## The task
Restate word for word the lines of the entries below, starting with the line that holds "For every named" and ending with the line that holds "黄牧甫印存十三集 (2034, 854)", and no others.

Saved entries:
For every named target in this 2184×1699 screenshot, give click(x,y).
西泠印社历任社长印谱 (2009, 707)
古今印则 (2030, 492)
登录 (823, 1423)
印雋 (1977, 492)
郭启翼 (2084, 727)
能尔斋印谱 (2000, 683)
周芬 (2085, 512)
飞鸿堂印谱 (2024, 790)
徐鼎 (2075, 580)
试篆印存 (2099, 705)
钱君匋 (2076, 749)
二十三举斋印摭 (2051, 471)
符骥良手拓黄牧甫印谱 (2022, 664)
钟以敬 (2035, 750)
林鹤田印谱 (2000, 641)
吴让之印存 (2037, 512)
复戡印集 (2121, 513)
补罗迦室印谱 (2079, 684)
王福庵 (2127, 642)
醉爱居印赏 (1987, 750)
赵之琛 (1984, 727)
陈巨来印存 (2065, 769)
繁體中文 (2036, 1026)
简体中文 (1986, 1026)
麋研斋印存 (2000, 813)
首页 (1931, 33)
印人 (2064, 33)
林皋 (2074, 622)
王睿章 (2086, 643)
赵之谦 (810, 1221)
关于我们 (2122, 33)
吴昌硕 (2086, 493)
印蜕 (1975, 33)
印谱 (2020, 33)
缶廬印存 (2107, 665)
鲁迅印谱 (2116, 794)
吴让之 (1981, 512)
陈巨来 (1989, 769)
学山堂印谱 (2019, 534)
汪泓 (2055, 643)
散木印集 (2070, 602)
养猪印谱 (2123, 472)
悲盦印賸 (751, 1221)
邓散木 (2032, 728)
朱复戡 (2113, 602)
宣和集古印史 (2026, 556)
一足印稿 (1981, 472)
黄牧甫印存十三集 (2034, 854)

==

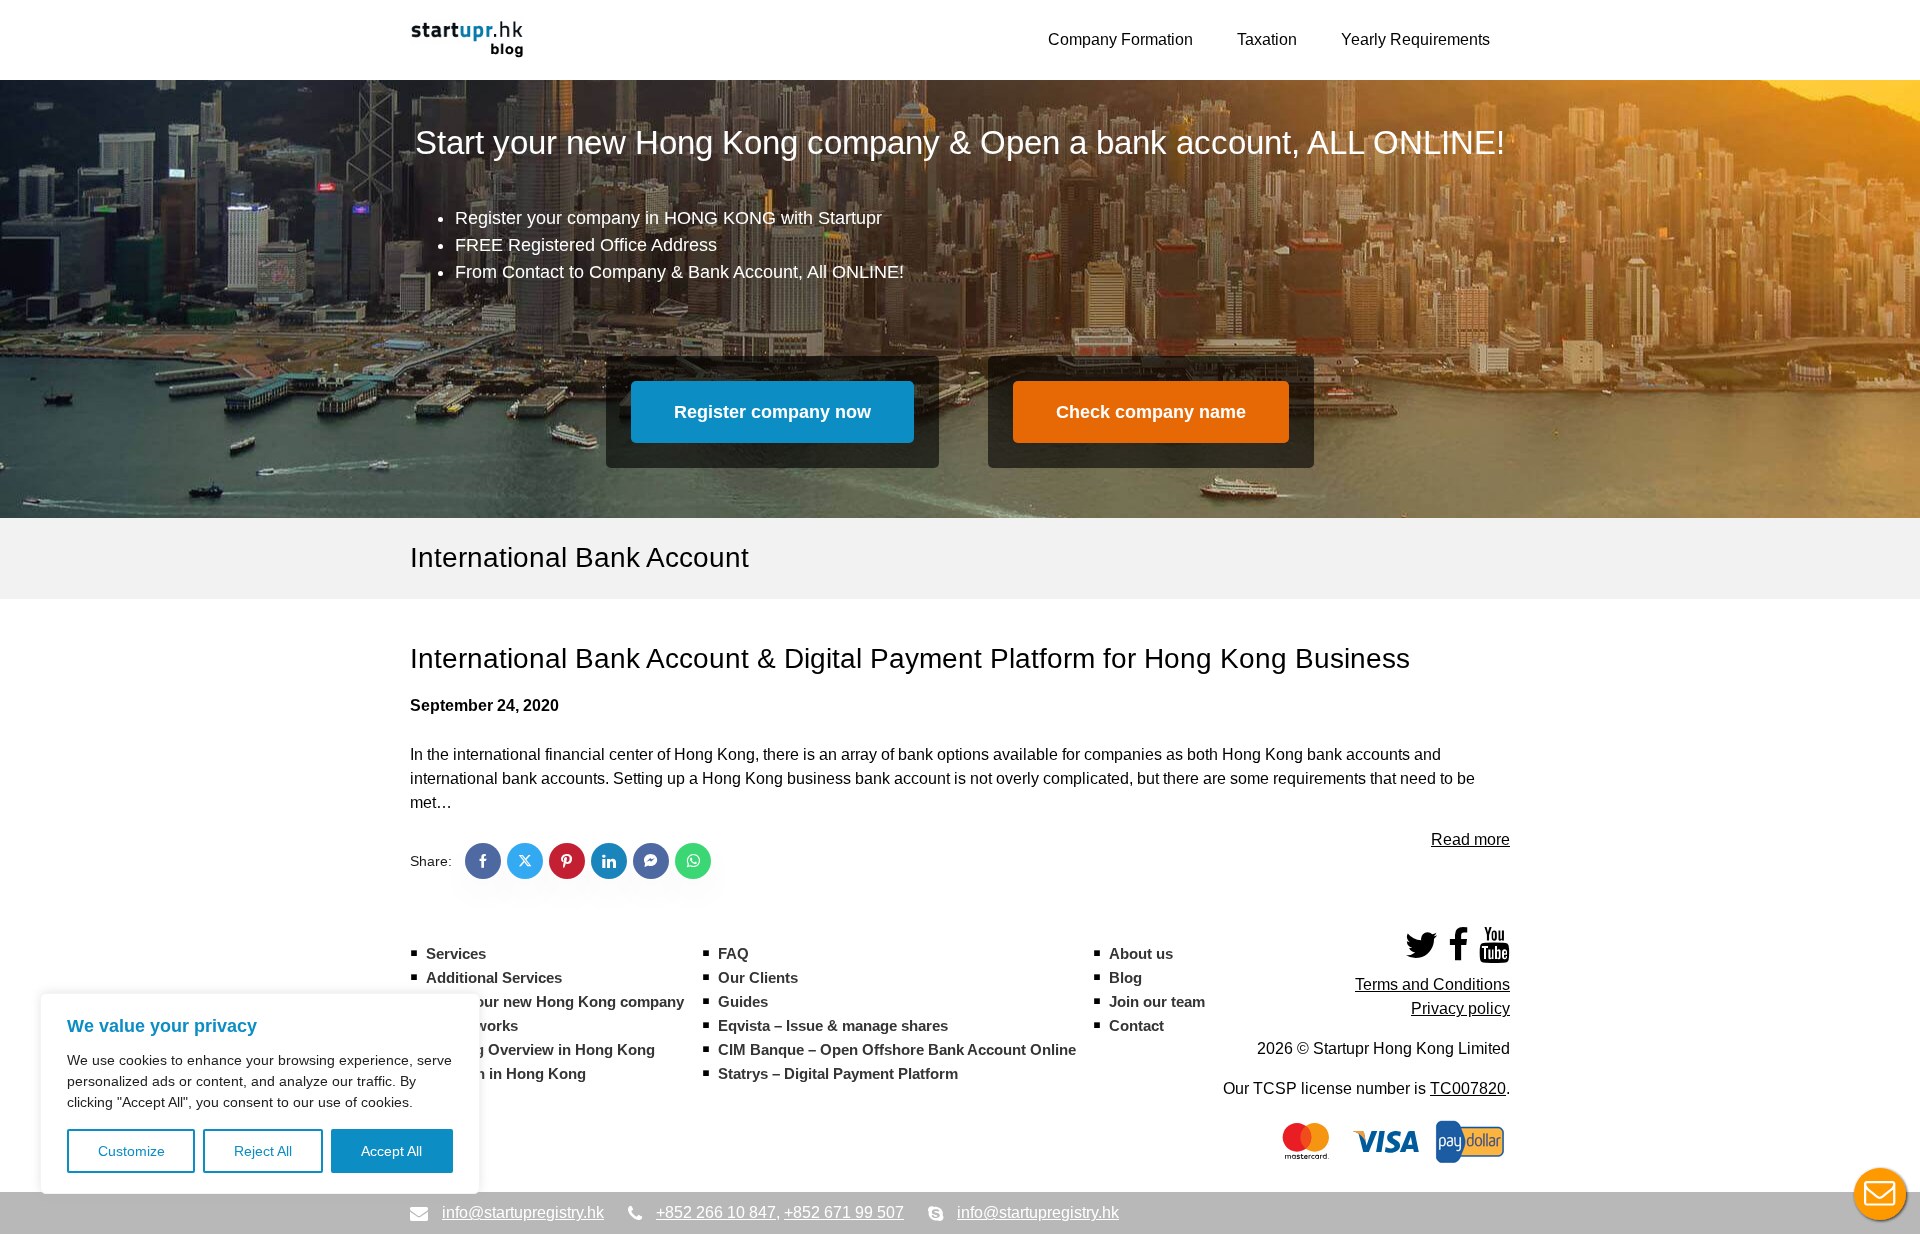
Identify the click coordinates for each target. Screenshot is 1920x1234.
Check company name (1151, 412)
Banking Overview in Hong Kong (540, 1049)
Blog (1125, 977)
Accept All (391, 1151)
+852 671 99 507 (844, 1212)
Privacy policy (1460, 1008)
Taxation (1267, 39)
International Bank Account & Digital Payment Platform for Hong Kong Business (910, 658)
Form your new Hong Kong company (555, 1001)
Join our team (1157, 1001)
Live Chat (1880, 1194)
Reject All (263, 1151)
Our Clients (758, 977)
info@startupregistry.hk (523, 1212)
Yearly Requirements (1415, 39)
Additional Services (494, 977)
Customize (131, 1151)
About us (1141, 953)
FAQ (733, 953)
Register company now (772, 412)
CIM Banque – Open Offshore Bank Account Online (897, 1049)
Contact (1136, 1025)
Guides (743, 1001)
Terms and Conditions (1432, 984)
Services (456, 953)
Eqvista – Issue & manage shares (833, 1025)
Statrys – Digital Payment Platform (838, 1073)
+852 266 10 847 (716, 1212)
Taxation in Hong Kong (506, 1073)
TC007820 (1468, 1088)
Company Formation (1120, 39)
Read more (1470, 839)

## Solution for this exercise
For every named target in this 2184×1699 screenshot, give click(x,y).
西泠印社历任社长印谱 (2009, 707)
古今印则 (2030, 492)
登录 (823, 1423)
印雋 (1977, 492)
郭启翼 (2084, 727)
能尔斋印谱 (2000, 683)
周芬 (2085, 512)
飞鸿堂印谱 (2024, 790)
徐鼎 (2075, 580)
试篆印存 (2099, 705)
钱君匋 (2076, 749)
二十三举斋印摭 (2051, 471)
符骥良手拓黄牧甫印谱 (2022, 664)
钟以敬 (2035, 750)
林鹤田印谱 (2000, 641)
吴让之印存 (2037, 512)
复戡印集 (2121, 513)
补罗迦室印谱 (2079, 684)
王福庵 (2127, 642)
醉爱居印赏 (1987, 750)
赵之琛 (1984, 727)
陈巨来印存 (2065, 769)
繁體中文 (2036, 1026)
简体中文 (1986, 1026)
麋研斋印存 (2000, 813)
首页 (1931, 33)
印人 (2064, 33)
林皋 (2074, 622)
王睿章 (2086, 643)
赵之谦 (810, 1221)
关于我们 (2122, 33)
吴昌硕 (2086, 493)
印蜕 (1975, 33)
印谱 (2020, 33)
缶廬印存 (2107, 665)
鲁迅印谱 (2116, 794)
吴让之 (1981, 512)
陈巨来 (1989, 769)
学山堂印谱 (2019, 534)
汪泓 (2055, 643)
散木印集 (2070, 602)
养猪印谱 (2123, 472)
悲盦印賸 (751, 1221)
邓散木 (2032, 728)
朱复戡 (2113, 602)
宣和集古印史 (2026, 556)
一足印稿 (1981, 472)
黄牧甫印存十三集 (2034, 854)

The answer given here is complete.